Convert the set of candidate strings into a deterministic finite state automaton and then run through the input string in linear time. Converting a single string into a DFS is well-covered in the standard books. You can convert a set of strings by first constructing a non-deterministic automaton and then determinizing it. That can create exponential blow-up in the worst case in the size of the automaton but the search afterwards is fast; especially if the target string is long and the candidates short that's going to work well.

Solution 3:

This is what regular expressions are for. As noted above, finite state automata are what you need, but that is exactly how a standard regexp-matcher is implemented.

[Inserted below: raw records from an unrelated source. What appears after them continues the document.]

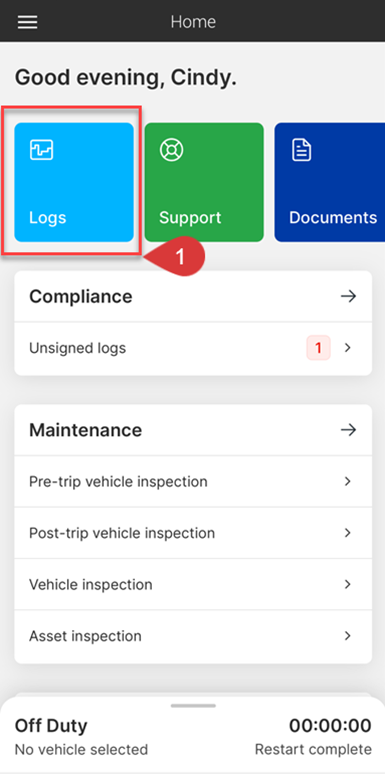Image resolution: width=385 pixels, height=774 pixels.
Task: Open Pre-trip vehicle inspection chevron
Action: click(348, 481)
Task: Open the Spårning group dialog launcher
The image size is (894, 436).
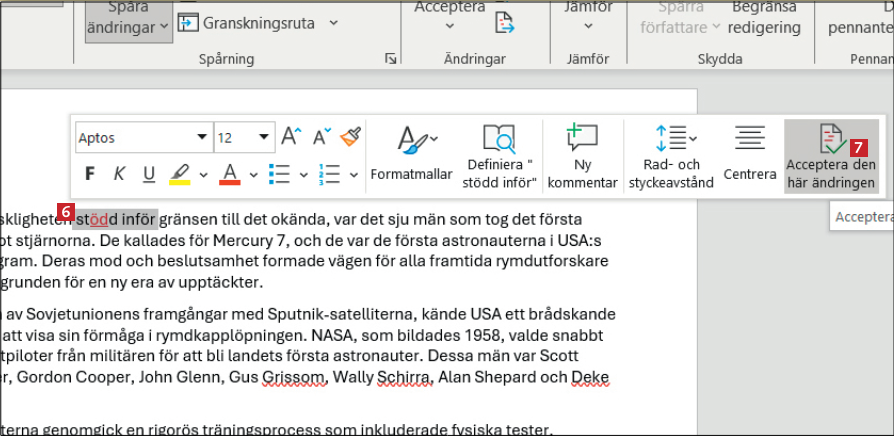Action: [x=390, y=60]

In java you could write something like:

StringBuilder sb = new StringBuilder();
bool first = true;
for (String subStr : substrings) {
    if (first)
        first = false;
    else
        sb.append('|');
    sb.append(escape(subStr));
}
Pattern p = Pattern.compile(sb.toString());

the method escape should escape any characters which have special meanings in a regexp.

Solution 4:

Rabin-Karp multiple pattern search appears to be the fastest.